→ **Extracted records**
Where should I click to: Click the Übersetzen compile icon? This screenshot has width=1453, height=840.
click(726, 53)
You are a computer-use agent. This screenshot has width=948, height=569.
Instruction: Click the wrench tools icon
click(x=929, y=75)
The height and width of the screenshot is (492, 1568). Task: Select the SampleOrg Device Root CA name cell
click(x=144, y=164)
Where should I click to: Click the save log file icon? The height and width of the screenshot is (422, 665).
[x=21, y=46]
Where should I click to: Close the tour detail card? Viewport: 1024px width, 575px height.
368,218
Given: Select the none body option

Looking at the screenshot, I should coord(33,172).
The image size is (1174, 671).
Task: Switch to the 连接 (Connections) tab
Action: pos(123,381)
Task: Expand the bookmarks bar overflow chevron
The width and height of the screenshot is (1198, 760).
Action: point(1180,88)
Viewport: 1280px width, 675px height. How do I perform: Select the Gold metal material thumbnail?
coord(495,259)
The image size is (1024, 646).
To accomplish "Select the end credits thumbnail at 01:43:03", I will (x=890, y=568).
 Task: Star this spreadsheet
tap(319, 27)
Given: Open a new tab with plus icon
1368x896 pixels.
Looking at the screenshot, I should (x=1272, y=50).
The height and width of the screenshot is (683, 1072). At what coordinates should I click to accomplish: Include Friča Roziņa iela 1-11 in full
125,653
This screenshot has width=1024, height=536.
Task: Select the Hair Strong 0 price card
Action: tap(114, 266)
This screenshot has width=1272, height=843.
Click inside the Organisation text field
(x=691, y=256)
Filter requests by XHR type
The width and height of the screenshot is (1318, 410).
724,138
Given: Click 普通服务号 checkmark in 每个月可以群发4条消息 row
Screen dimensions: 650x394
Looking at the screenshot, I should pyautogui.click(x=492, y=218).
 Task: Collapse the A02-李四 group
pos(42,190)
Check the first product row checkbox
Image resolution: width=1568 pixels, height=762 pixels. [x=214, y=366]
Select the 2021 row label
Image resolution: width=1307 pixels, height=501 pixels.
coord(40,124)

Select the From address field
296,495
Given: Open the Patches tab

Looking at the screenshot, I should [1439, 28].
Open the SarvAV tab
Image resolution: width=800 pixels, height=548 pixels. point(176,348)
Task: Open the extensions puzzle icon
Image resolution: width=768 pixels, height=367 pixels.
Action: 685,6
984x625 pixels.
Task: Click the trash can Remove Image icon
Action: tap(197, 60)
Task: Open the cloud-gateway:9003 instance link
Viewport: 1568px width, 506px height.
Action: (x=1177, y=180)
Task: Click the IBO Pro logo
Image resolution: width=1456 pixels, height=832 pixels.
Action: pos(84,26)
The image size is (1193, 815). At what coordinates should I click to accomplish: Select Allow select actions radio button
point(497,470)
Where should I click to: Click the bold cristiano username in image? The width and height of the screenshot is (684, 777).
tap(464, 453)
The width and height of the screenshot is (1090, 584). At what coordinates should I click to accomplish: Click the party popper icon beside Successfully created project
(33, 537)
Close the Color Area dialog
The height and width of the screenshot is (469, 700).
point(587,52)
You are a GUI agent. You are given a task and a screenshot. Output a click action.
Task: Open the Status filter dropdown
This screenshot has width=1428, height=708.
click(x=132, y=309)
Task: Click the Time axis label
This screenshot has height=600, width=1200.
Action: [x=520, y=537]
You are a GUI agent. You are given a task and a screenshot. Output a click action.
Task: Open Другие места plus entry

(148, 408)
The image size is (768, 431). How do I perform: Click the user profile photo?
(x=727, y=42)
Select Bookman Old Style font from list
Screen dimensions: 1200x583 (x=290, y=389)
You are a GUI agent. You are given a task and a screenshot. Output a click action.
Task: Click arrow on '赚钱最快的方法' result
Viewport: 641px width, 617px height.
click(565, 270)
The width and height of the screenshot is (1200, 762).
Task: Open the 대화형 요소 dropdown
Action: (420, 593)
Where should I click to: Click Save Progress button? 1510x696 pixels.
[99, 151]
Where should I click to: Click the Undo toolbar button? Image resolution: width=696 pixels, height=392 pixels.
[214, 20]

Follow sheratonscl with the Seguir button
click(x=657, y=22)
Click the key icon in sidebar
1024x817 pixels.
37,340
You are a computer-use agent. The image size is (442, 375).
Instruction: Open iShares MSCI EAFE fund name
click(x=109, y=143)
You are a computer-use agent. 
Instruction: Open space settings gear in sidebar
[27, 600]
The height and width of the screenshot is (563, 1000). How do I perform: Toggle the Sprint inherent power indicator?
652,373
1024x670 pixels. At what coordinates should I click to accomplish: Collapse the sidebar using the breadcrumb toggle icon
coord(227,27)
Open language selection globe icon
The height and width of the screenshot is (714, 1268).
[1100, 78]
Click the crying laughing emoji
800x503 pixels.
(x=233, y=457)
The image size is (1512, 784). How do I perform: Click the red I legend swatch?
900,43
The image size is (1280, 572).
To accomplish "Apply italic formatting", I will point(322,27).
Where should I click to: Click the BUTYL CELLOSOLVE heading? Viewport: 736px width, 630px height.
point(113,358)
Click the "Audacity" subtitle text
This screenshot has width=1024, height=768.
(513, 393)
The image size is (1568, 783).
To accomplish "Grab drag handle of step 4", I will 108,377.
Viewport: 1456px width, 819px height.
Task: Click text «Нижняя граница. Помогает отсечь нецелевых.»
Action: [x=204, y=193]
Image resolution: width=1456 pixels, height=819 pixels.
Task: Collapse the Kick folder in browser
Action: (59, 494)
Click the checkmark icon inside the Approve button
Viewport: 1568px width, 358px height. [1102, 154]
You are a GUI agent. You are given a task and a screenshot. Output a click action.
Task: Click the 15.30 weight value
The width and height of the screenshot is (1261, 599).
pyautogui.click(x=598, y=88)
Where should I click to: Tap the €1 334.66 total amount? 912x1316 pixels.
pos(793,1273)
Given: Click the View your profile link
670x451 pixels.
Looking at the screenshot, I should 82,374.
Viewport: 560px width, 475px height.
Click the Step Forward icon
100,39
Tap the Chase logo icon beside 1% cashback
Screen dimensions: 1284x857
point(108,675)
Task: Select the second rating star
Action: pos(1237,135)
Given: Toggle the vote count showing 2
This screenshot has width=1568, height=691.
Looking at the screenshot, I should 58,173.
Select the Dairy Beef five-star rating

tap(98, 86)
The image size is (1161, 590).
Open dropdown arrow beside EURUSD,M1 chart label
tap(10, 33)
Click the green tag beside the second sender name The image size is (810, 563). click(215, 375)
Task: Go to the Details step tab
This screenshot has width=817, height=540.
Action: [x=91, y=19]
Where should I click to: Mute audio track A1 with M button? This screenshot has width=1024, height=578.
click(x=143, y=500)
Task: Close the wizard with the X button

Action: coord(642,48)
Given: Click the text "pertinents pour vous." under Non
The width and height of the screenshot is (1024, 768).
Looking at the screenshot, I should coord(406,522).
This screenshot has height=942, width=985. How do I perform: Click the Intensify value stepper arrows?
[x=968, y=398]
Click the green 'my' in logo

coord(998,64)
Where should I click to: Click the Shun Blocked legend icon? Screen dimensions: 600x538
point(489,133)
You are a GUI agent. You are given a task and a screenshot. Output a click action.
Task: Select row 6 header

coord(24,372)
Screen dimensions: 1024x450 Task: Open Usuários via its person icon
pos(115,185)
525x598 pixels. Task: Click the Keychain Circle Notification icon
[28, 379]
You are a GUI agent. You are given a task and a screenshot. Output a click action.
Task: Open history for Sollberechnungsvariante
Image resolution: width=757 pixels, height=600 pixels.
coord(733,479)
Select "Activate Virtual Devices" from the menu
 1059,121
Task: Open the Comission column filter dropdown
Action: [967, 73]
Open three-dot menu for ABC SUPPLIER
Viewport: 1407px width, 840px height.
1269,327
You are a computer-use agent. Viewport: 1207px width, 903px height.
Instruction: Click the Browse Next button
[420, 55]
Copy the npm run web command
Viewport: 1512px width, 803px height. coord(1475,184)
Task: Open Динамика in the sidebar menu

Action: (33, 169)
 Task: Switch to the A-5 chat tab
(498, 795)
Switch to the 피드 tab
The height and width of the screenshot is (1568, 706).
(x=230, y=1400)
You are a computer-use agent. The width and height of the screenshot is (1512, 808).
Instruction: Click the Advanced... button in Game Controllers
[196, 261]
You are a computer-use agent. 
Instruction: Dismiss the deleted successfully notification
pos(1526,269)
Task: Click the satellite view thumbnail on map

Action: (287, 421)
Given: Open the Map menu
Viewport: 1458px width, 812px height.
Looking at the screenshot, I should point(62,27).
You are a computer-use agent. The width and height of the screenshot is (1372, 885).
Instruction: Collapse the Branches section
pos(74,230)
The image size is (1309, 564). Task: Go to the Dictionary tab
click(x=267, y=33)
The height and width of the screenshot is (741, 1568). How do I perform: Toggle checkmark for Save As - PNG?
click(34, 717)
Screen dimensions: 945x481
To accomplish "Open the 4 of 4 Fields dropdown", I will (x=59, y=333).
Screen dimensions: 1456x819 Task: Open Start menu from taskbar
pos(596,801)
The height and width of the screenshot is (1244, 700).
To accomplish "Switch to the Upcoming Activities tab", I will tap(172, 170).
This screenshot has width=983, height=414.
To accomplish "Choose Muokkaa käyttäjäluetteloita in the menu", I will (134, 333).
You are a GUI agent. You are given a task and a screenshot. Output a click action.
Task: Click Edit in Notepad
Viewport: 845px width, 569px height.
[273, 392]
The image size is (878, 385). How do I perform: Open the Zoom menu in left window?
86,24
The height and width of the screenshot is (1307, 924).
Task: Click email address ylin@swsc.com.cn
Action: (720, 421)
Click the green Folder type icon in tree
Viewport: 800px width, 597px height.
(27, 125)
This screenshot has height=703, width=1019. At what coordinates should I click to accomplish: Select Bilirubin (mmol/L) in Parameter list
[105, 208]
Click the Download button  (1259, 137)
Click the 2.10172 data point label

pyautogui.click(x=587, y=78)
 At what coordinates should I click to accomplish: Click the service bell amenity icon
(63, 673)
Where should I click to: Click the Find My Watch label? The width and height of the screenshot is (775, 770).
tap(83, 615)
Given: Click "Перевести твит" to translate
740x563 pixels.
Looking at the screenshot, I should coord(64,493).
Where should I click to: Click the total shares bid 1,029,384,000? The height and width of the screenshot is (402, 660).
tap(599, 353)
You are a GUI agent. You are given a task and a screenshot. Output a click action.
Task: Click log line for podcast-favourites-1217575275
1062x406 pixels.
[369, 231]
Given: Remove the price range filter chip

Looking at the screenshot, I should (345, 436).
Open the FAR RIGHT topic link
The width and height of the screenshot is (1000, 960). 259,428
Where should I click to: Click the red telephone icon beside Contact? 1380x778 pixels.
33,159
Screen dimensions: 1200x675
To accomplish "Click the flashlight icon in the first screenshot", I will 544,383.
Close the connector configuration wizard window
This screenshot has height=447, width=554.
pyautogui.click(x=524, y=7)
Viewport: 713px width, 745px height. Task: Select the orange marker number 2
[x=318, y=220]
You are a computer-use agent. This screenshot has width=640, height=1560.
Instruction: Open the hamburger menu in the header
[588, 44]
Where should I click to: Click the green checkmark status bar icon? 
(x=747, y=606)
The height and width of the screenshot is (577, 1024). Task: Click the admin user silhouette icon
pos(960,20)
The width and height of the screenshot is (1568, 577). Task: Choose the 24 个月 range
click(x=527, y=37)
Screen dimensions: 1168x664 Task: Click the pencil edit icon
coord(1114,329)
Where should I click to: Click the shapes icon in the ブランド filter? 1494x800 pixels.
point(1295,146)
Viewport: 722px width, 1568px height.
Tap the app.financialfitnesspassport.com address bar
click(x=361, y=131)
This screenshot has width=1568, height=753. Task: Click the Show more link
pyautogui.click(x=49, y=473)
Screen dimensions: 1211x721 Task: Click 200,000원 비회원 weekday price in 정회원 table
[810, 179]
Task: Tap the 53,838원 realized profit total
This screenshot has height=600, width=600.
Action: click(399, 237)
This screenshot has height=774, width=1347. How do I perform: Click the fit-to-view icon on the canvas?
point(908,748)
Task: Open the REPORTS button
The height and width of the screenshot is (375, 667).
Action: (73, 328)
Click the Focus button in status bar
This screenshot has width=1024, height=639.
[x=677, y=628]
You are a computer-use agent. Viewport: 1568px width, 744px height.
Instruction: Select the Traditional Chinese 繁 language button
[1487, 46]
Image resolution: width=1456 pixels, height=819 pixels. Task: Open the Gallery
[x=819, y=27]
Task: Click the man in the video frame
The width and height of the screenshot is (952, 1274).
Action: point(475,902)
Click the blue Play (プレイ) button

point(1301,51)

→ **Directions for this task**
Look above for lines with the word "computer" and copy them all.

→ **Worked solution**
You are a computer-use agent. This screenshot has width=948, height=569.
You are a computer-use agent. The image size is (442, 375).
You are a computer-use agent. 
You are a computer-use agent. Viewport: 1207px width, 903px height.
You are a computer-use agent. The width and height of the screenshot is (1512, 808).
You are a computer-use agent. 
You are a computer-use agent. The width and height of the screenshot is (1372, 885).
You are a computer-use agent. This screenshot has width=640, height=1560.
You are a computer-use agent. Viewport: 1568px width, 744px height.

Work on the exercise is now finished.